─── Records for this task ───

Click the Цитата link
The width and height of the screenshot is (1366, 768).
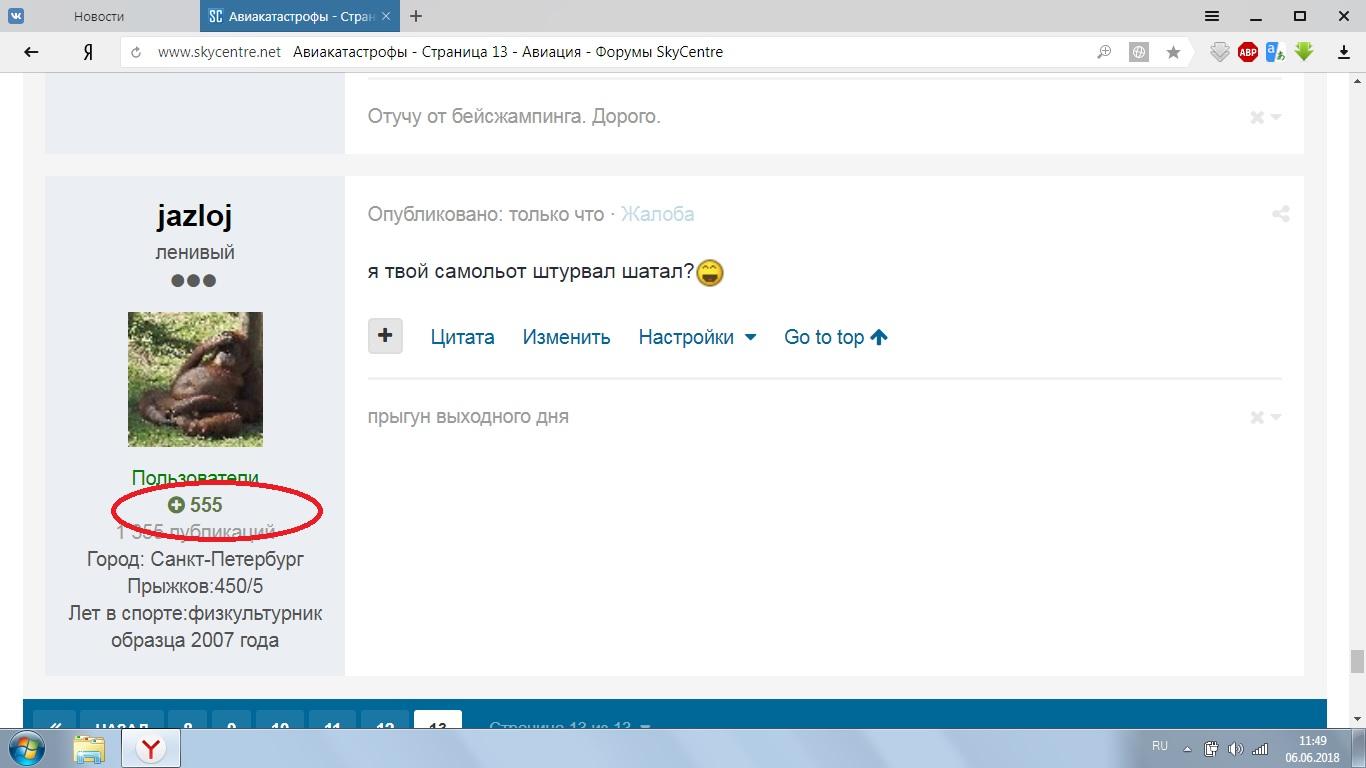tap(462, 337)
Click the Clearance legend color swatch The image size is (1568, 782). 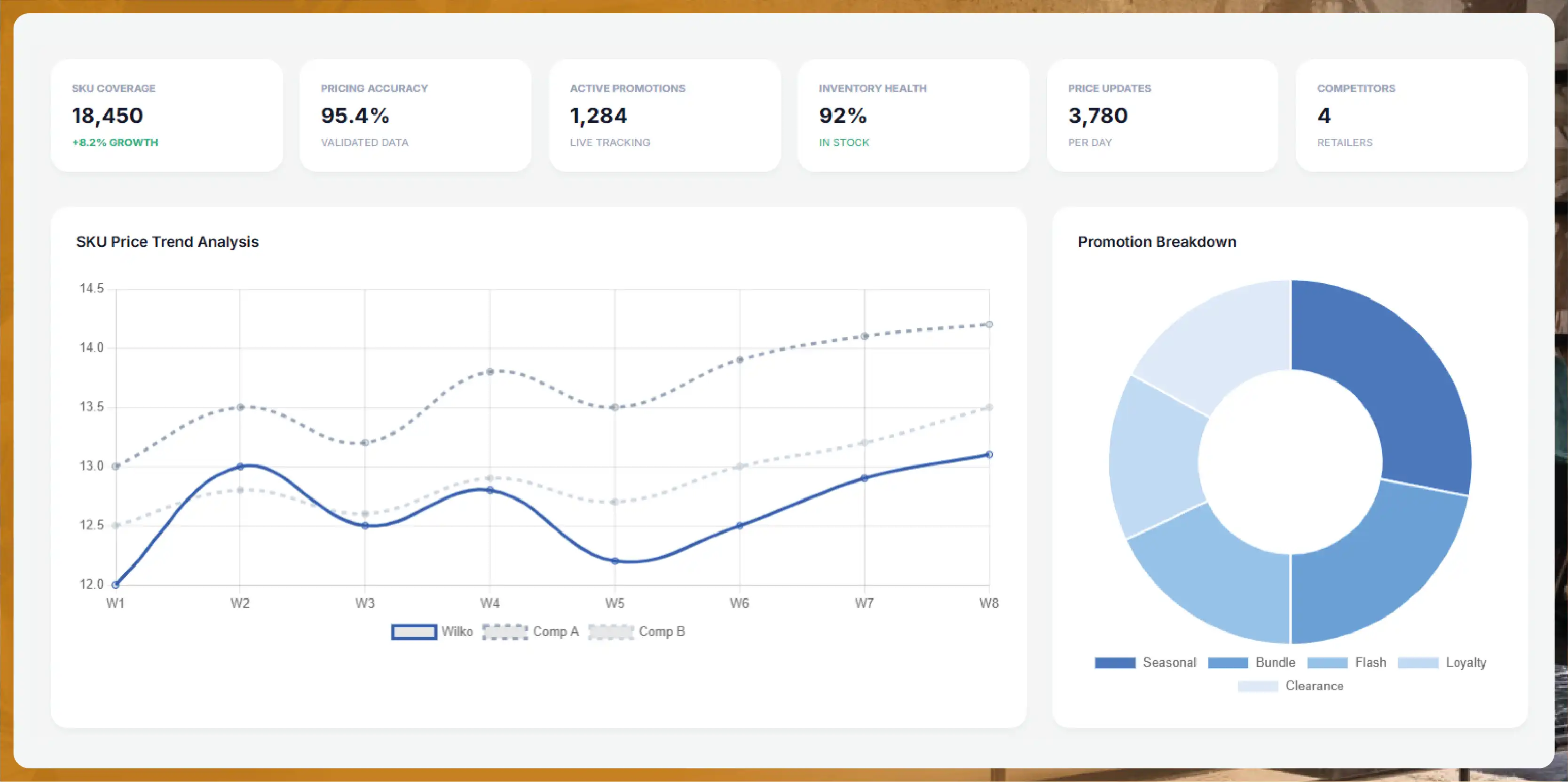coord(1258,686)
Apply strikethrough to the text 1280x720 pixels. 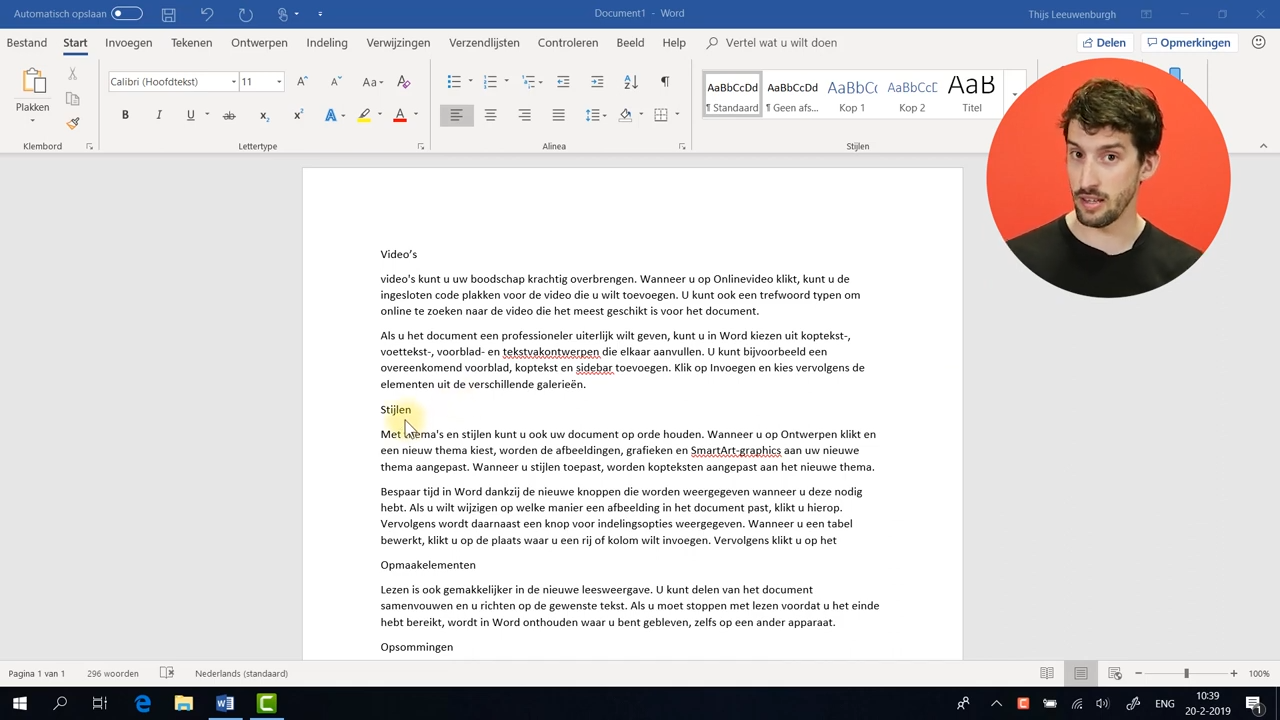click(x=229, y=115)
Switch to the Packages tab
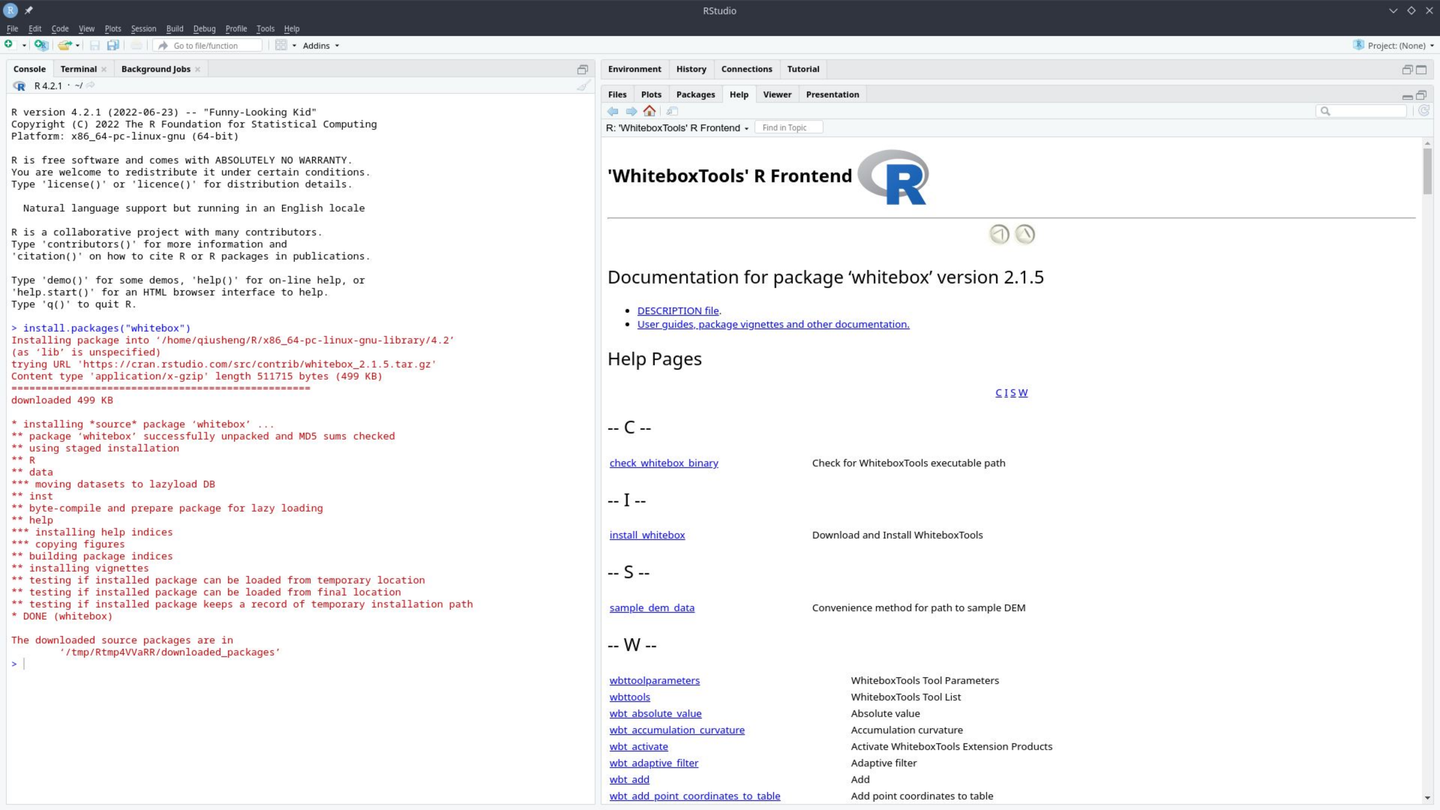 click(695, 94)
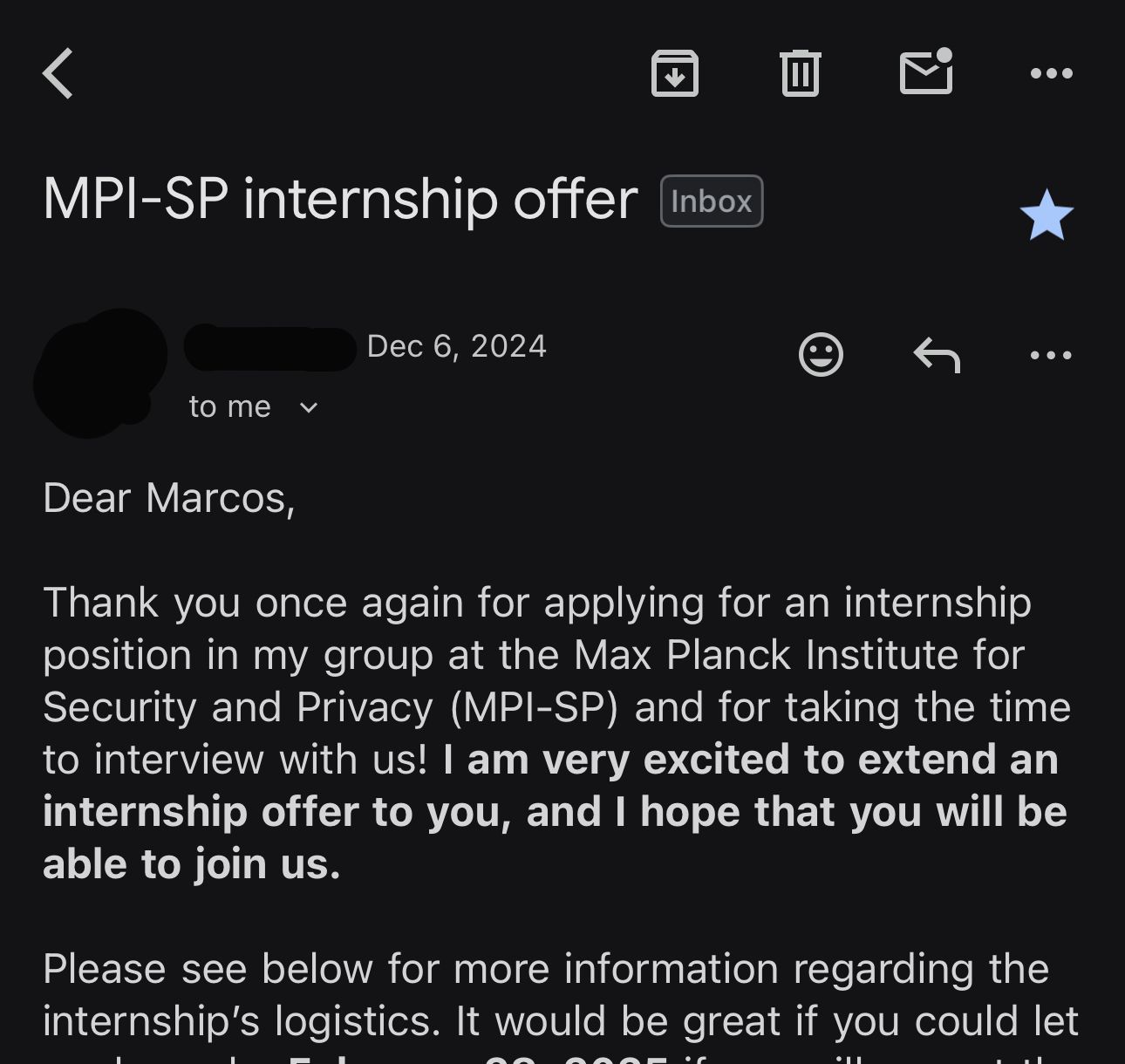Open the reply arrow for this message

click(x=938, y=354)
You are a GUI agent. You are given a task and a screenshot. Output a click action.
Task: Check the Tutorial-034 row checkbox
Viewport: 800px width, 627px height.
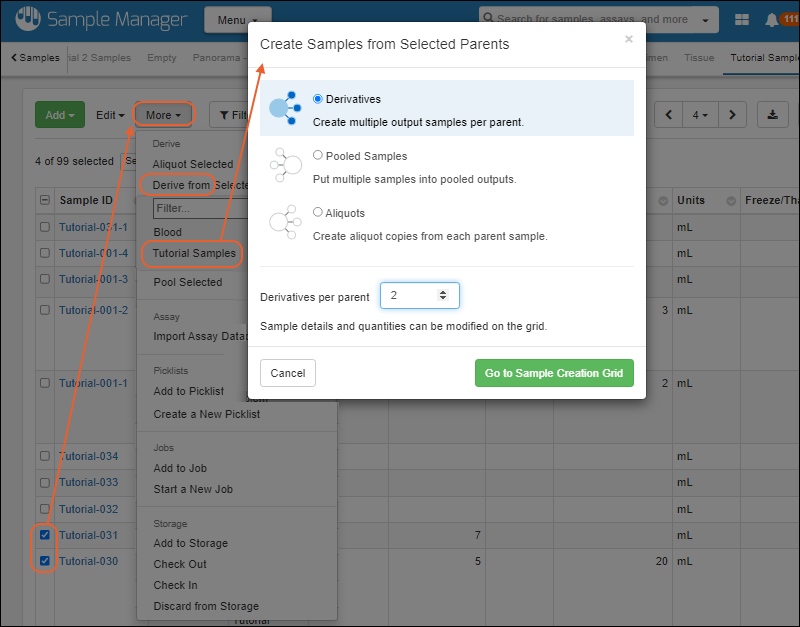(44, 457)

───

- **Try it**
All lines from the one containing "You are a GUI" to the end of the entries should appear in the output exactly as written, with no pictures.

- **Reply**
You are a GUI agent. You are given a task and a screenshot. Output a click action.
Task: Check the Tutorial-034 row checkbox
Viewport: 800px width, 627px height.
(44, 457)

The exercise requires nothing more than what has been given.